» Rows
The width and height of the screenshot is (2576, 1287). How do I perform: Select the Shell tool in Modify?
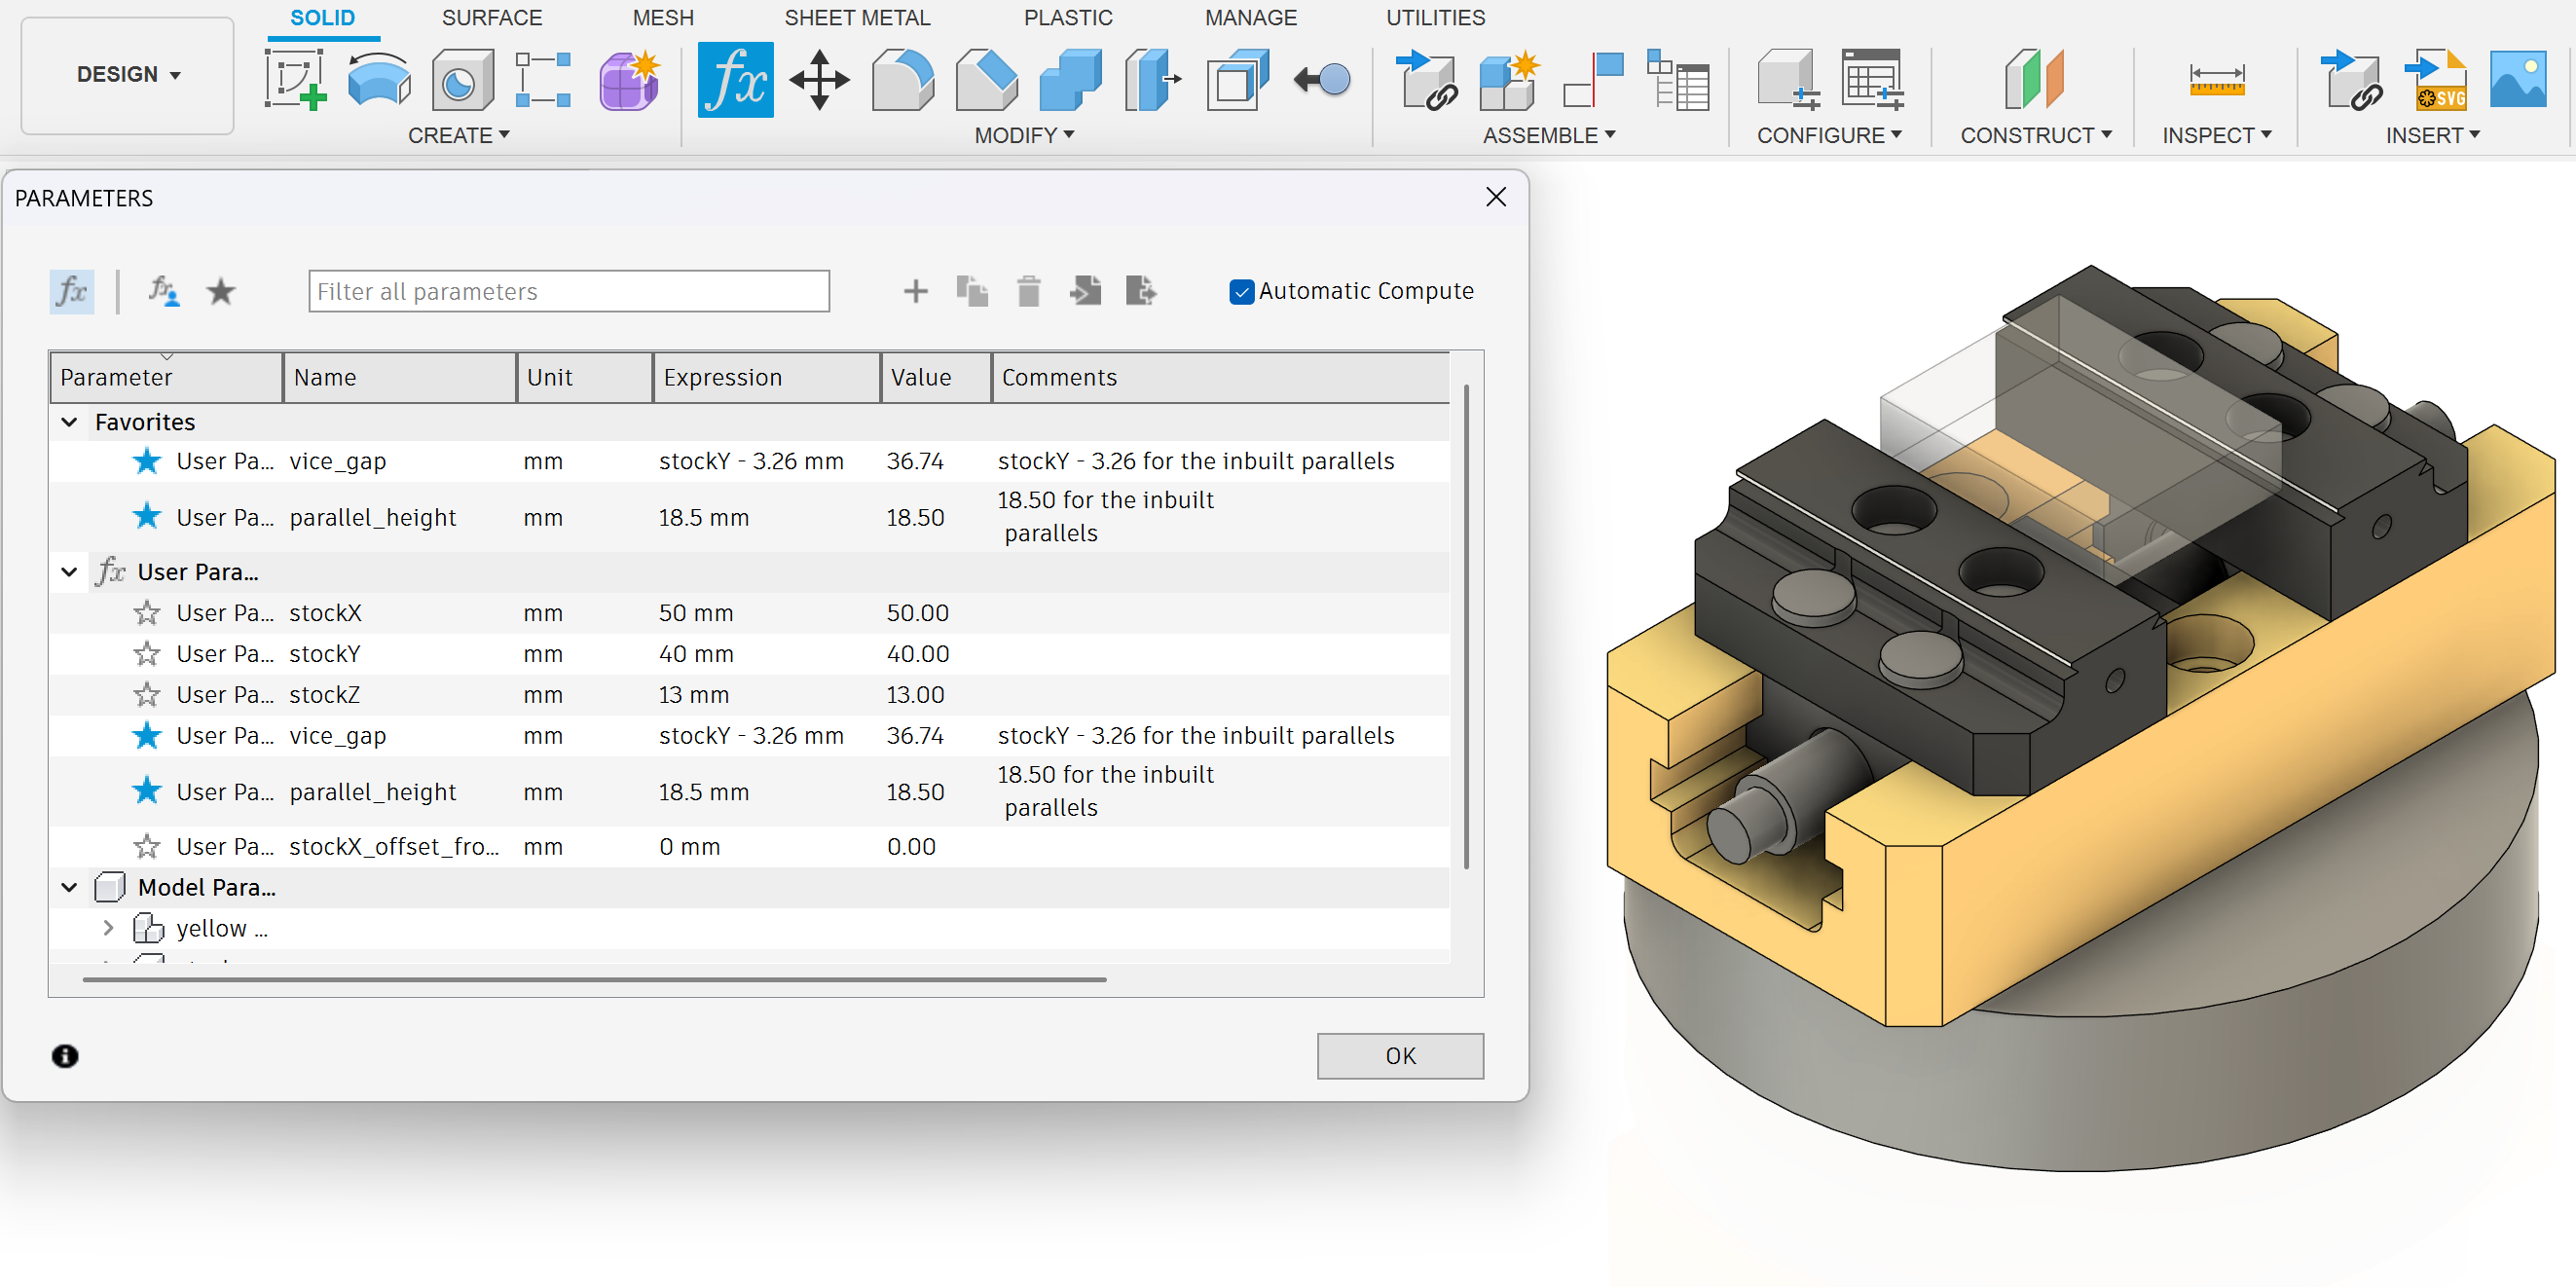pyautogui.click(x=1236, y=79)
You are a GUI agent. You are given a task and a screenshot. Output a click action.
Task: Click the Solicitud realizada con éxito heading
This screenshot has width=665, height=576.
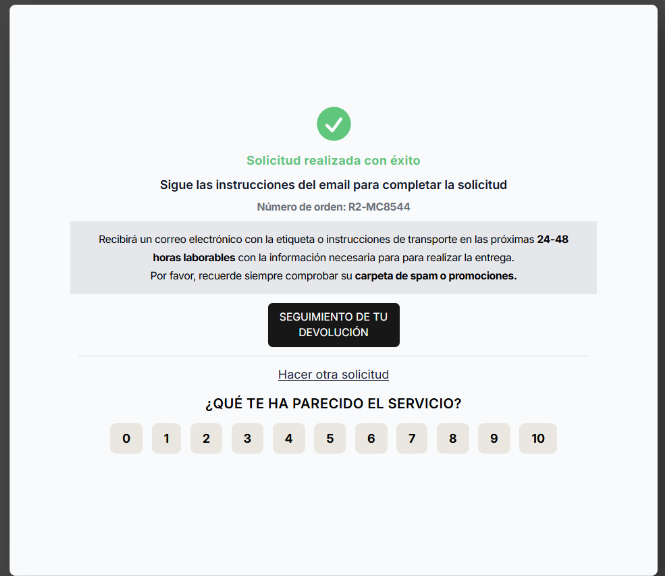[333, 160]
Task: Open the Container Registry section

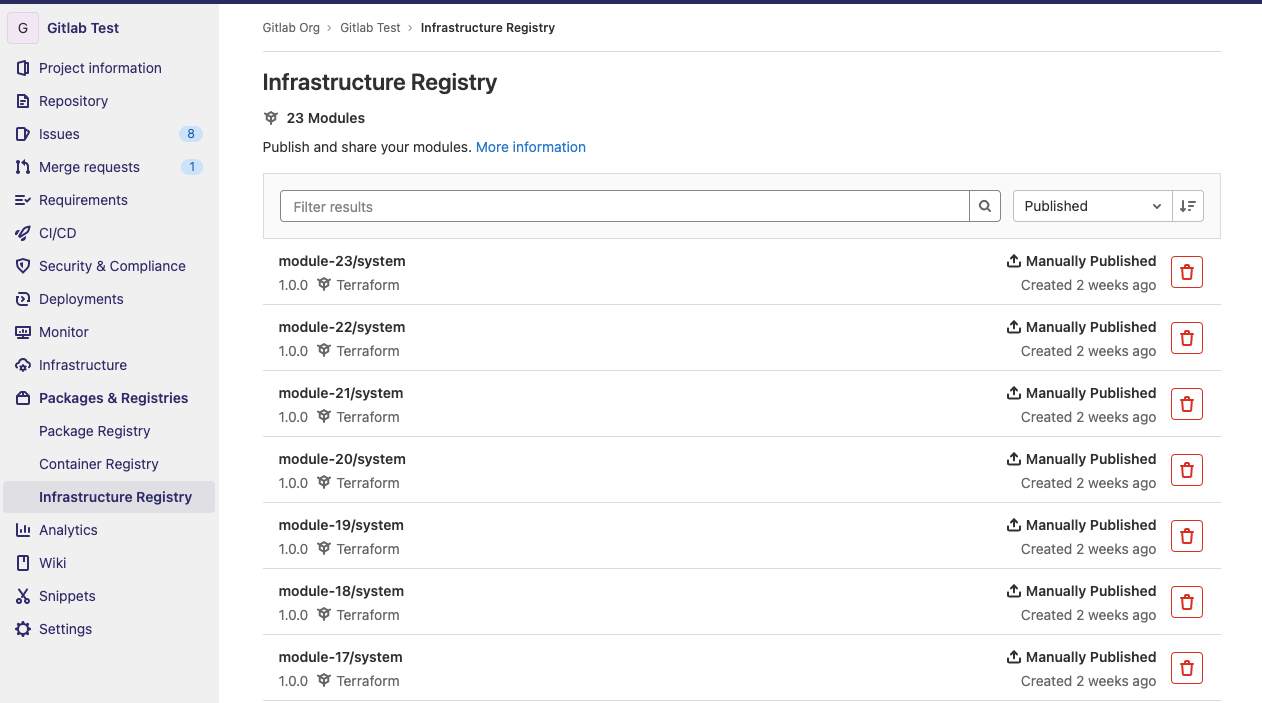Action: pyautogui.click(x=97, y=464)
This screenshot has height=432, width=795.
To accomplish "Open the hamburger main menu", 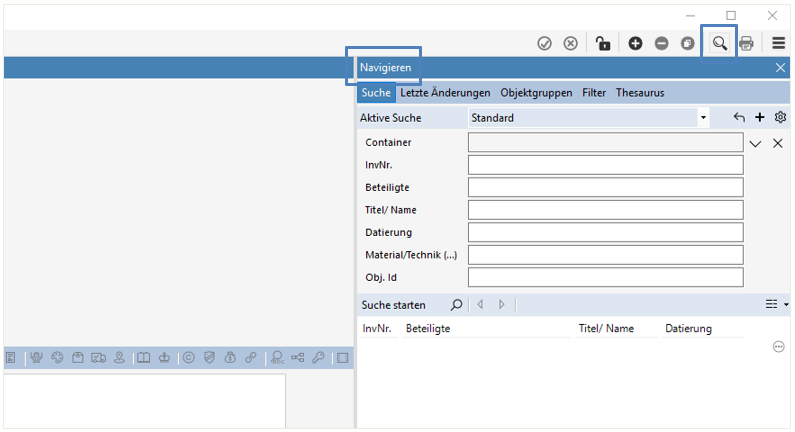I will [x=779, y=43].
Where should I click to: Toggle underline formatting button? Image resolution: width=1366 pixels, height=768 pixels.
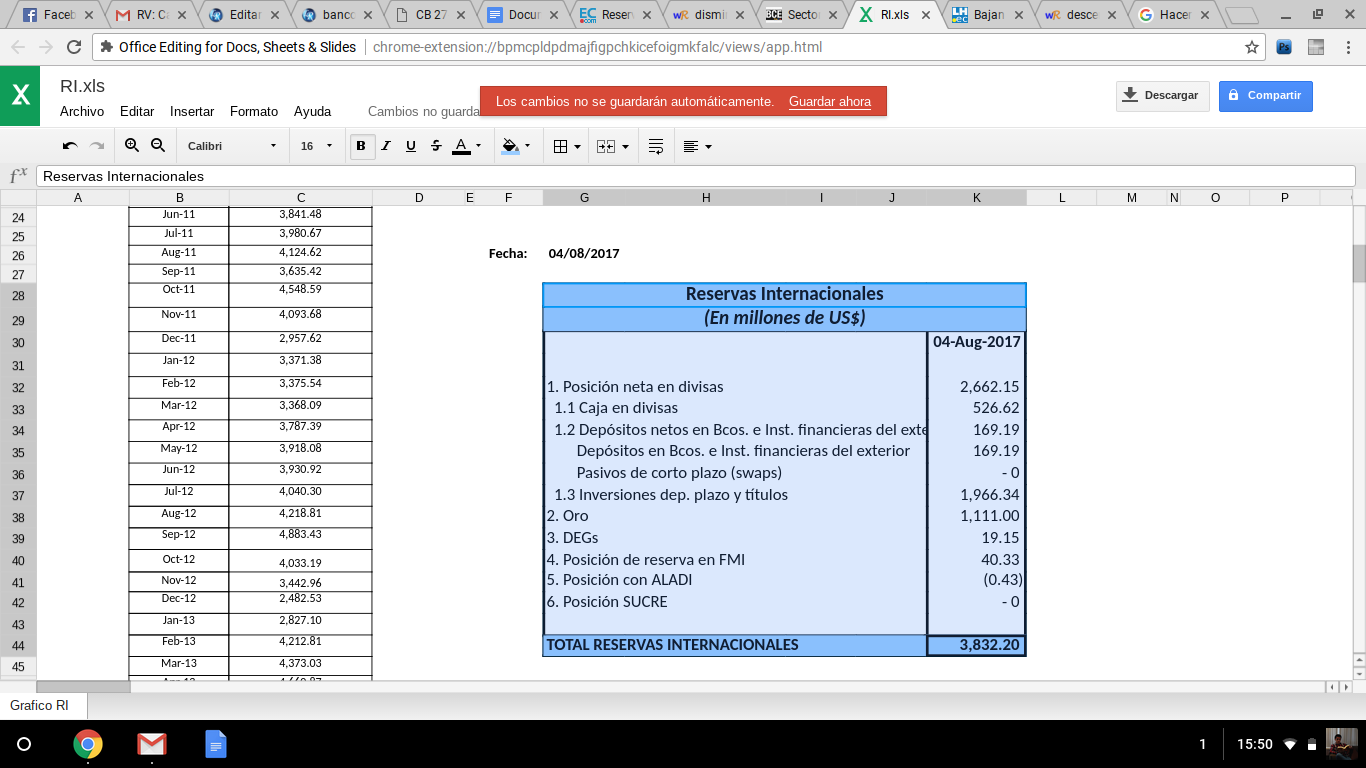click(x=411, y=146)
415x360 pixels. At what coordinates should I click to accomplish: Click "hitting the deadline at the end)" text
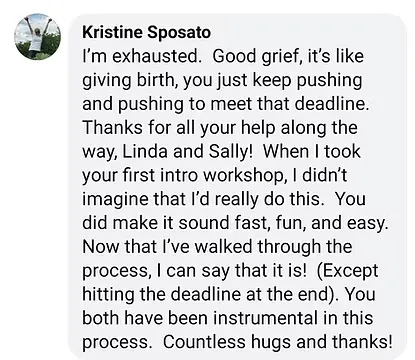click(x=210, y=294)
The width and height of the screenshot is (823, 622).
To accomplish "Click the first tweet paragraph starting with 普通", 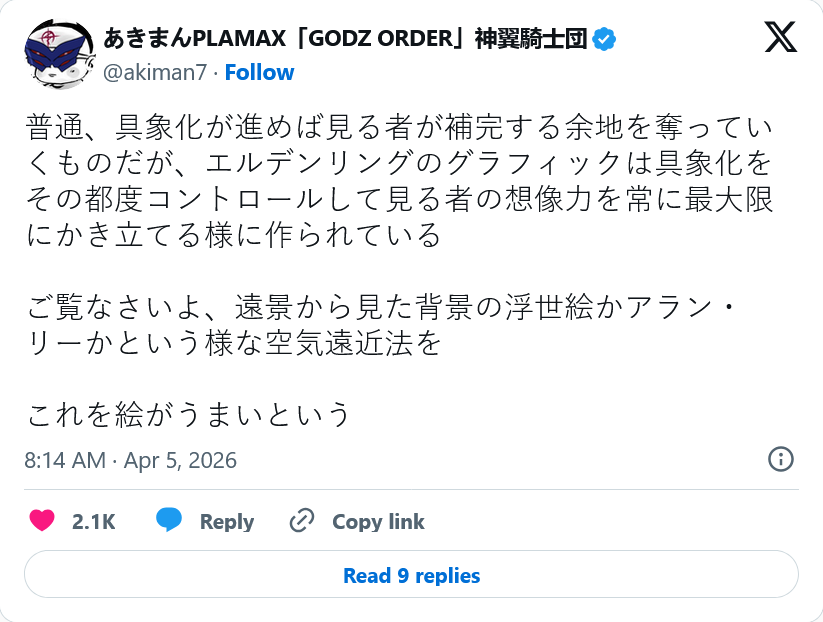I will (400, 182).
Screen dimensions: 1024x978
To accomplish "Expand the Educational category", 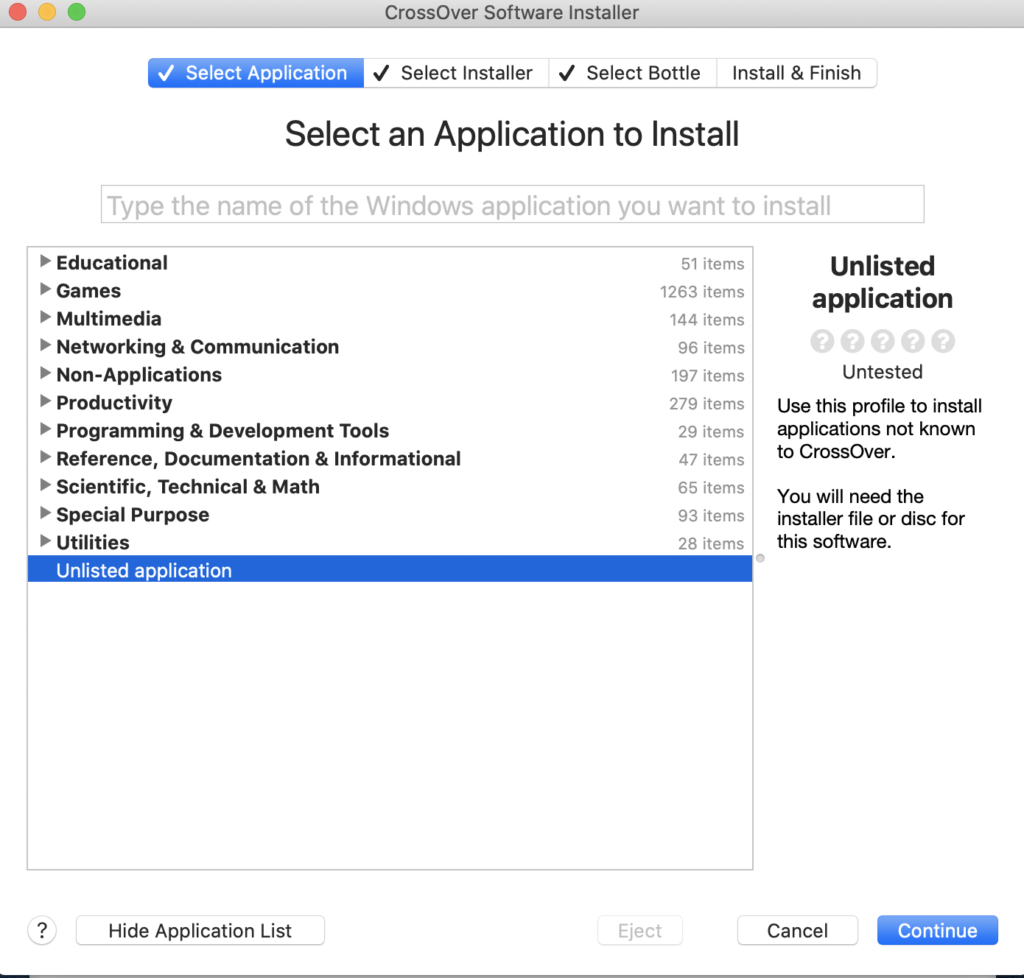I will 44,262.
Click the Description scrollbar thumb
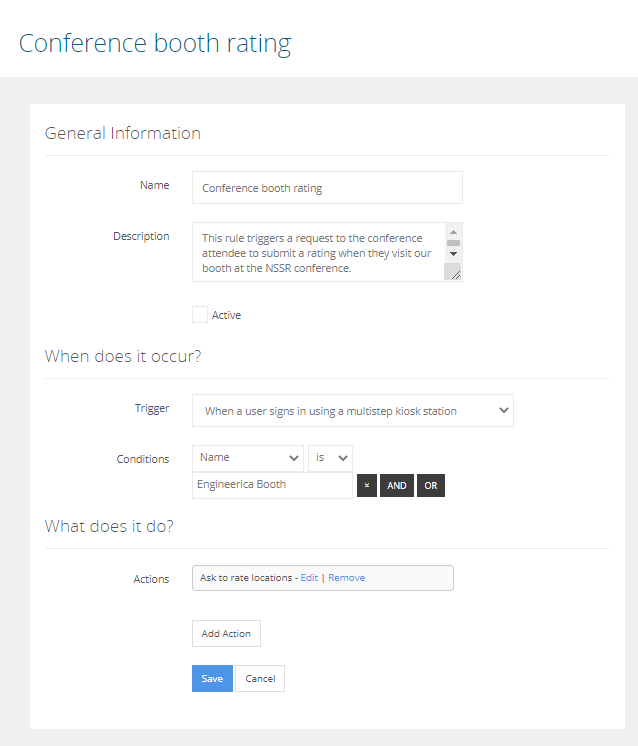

» The exercise
Please count the lines of the material above that contain the string "width". Reply with the number alone.

» Exercise answer
5